Vodafone and Liberty are both big players in the European telecoms market, but neither is dominant in a single market. Liberty is a cable company first with a small mobile operation tacked on in many European markets. Meanwhile, Vodafone is a mobile company with some cable assets tacked on.
However, by selling, or swapping certain assets with each other, Vodafone and Liberty will be able to dominate certain markets.
Preferred asset swap
According to City analysts, Vodafone and Liberty would both benefit the most if Liberty exchanged its German assets with Vodafone, in exchange for Vodafone’s UK and Dutch mobile operations.
This transaction would give Liberty a full quad-play offering within the UK — the group already owns Virgin Media — while Vodafone would become a dominant force within Germany.
Swapping assets to dominate different markets is a cunning strategy. Vodafone and Liberty are competing across several of these key markets. A deal will enable the two companies to simultaneously remove a competitor from the market and capture its market share.
No takeover
Some rumours have suggested that John Malone, Liberty’s CEO and founder, has been pushing for a full-blown merger of Liberty Global and Vodafone.
It’s estimated that any deal could yield an estimated £20bn in cost-saving synergies, a huge figure. However, it’s clear that there are many hurdles Liberty will have to jump over before a deal goes ahead.
Indeed, Vodafone and Liberty are both European telecoms giants, combining the two would almost certainly reduce competition across the continent.
Then there are Vodafone’s shareholders to consider.
Different business models
You see, Vodafone and Liberty are both built around two separate business models. Vodafone has kept debt low and returned most of its income to shareholders. While Liberty, on the other hand, has been pursuing an aggressive acquisition strategy funded with debt. The company pays no dividend to investors.
But the majority of Vodafone’s shareholders own the company for its stable dividend payouts and market-leading dividend yield.

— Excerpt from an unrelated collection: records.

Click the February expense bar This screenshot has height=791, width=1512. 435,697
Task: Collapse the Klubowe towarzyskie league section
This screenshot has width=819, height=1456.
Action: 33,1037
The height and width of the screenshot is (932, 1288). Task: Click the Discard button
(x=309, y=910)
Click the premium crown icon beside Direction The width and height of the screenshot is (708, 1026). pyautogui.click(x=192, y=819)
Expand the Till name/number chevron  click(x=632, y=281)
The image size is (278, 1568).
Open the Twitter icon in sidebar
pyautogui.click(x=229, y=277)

According to reports, Liberty has approached several of Vodafone’s top ten shareholders with plans on how the deal will be carried out. And it’s believed that Vodafone’s board has considered a dual-share scheme option — allowing investors to receive healthy dividends but make concessions on a higher level of debt.
While the dual share approach is an attractive way of structuring any takeover, for Vodafone’s shareholders at least, an asset swap strategy is likely to yield the best results.